Пересказ сна дает Толстому возможность освободить повествование от последовательности и подразумеваемой причинности: текстом управляет принцип ассоциативной связи между словами, воспоминаниями и телесными ощущениями. Исходной точкой служит фраза, вводящая тему сновидения: «Морфей, прими меня в свои объятия». Повествование развивается далее как ассоциативный ряд, начатый идиоматическим выражением dans les bras. Затем инициатива переходит от вербального сознания к телу: следующий ход – это непроизвольное движение («я потянулся»), которое вызывает детское воспоминание об указаниях гувернера («Saint Thomas не велел вытягиваться»). Здесь вступает и тема катания верхом с ее эротическими ассоциациями, которая переходит в тему охоты (в этом эротически окрашенном контексте появляется образ сестры Маши и образ Saint Thomas).
Помимо очевидных ассоциативных связей в описании сна присутствует и подпольный – бессознательный – слой: образ Saint Thomas имеет биографическую, эмоционально насыщенную подоплеку: он был французским гувернером Толстого, мечтой которого было жениться на русской барыне с состоянием; он жестоко оскорбил мальчика угрозами телесного наказания. В течение всей жизни Толстой не раз возвращался к воспоминанию об этом эпизоде[31]. (Эта биографическая подоплека выявлена исследователями Толстого[32].)
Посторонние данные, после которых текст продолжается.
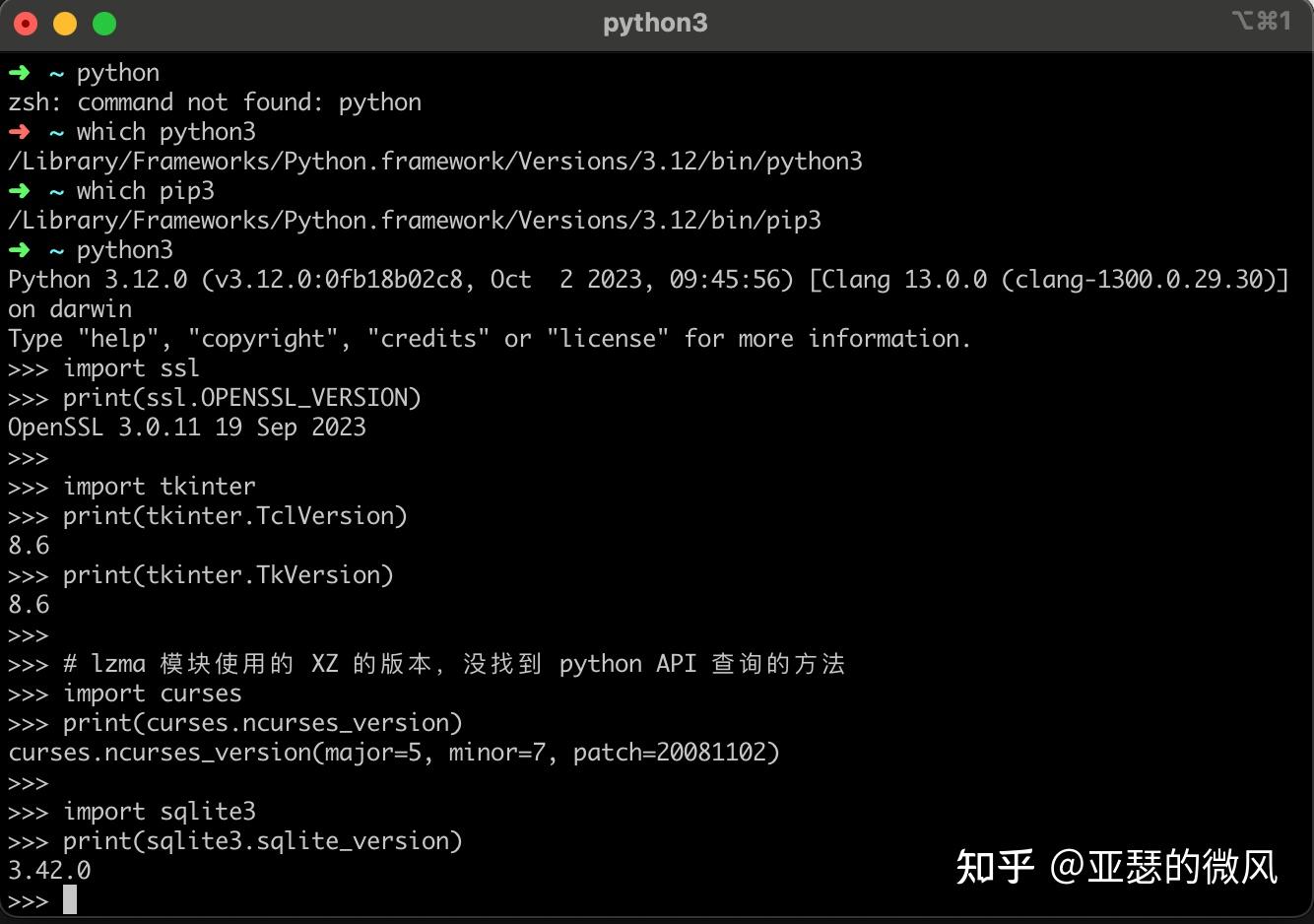Click the 'command not found: python' error line
1314x924 pixels.
tap(215, 102)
Эпизод с Василием (это любимый слуга, о котором Толстой не раз вспоминал в рассказах о своем детстве) также имеет литературный подтекст. Русскому читателю памятен образ из «Капитанской дочки» Пушкина, когда юный герой, Гринев, отказывается поцеловать руку царя-самозванца Пугачева. Герой сна, напротив, со страстью подчиняется власти крестьянина в камзоле с лентой через плечо[33].
Замечу, что эти эпизоды сна представляют собой богатый материал для психоаналитической интерпретации: поток ассоциаций связывает здесь серию телесных ощущений, детских воспоминаний, бисексуальных эротических импульсов и амбивалентных эмоций с темой насилия и власти, как бы показывая работу бессознательного. В этом нет ничего удивительного: ключевые понятия психоанализа были предвосхищены в романтической философии и в литературе[34]. Но для Толстого бессознательное не является главным предметом интереса.
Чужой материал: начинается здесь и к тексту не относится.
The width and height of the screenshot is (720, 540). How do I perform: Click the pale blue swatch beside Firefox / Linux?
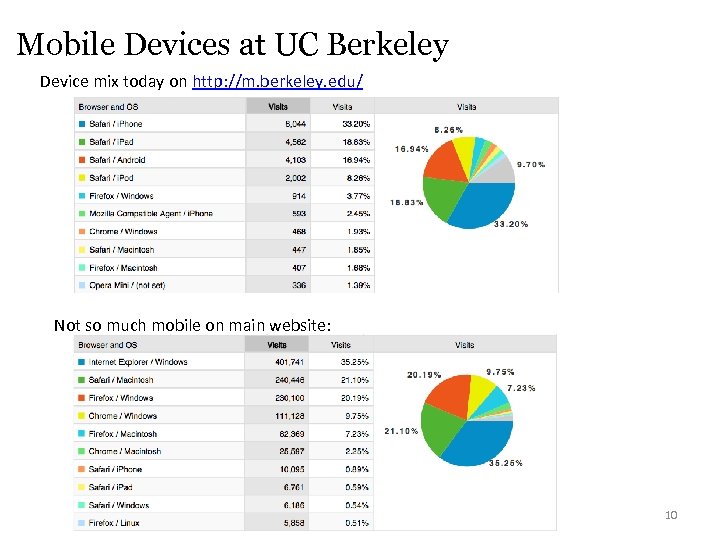coord(81,523)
Вернемся к анализу повествования. В тот момент, когда сон, проделав круг, возвращается к начальной формуле, dans les bras, сознание наконец отключается: «Тут должно быть я совсем заснул». Однако повествование продолжается.
Логика сновидения, сходная с тем ассоциативным повествовательным строем, который описал Локк и воплотил в своей экспериментальной прозе Стерн, существенно отличается от кантовского порядка, используемого в традиционном нарративе, – порядка, в котором гарантом выступает разум.
Во второй части описания сна Толстой идет дальше Локка и Стерна. Соотнося образы сна со внешними стимулами (гора свалилась – подушку сбросил; дали залп – ставня стукнула), он ставит под сомнение повествовательную логику, построенную на причинно-следственных связях и линейной временной последовательности. Во сне человеческое сознание, освобожденное от принуждений здравого смысла, смешивает внешние впечатления с порождениями воображения, выстраивая сюжеты, двигателем которых является не разум.
В нескольких случаях сознание во сне перестраивает временной и причинно-следственный порядок. Далее в «Истории вчерашнего дня» Толстой описывает такой тип сновидений:
вы видите длинный сон, который кончается тем обстоятельством, которое вас разбудило: вы видите, что идете на охоту, заряжаете ружье, подымаете дичь, прицеливаетесь, стреляете и шум, который вы приняли за выстрел, это графин, который вы уронили на пол во сне (1: 293).
В реальном времени выстрел (внешнее событие) служит тем толчком, который запускает повествовательное сознание; во времени сновидения, напротив, выстрел завершает целый ряд событий, описанных задним числом. Повествование построено ретроспективно. Как и в общей временной схеме «Истории вчерашнего дня», время сновидения движется из настоящего (исходное внешнее событие) в прошлое, чтобы затем возвратиться к начальному событию и совпасть с настоящим в момент пробуждения. Следствие оказывается предпослано причине. Более того, поскольку момент пробуждения совпадает с исходным толчком, действие (как и в случае разговора возле карточного стола) происходит как бы за пределами наблюдаемого, в потаенных недрах времени. Недоступные традиционным повествовательным структурам, такие недра – «задушевная сторона» жизни каждого дня – оказались доступными другому типу сознания и другому типу повествования: сну.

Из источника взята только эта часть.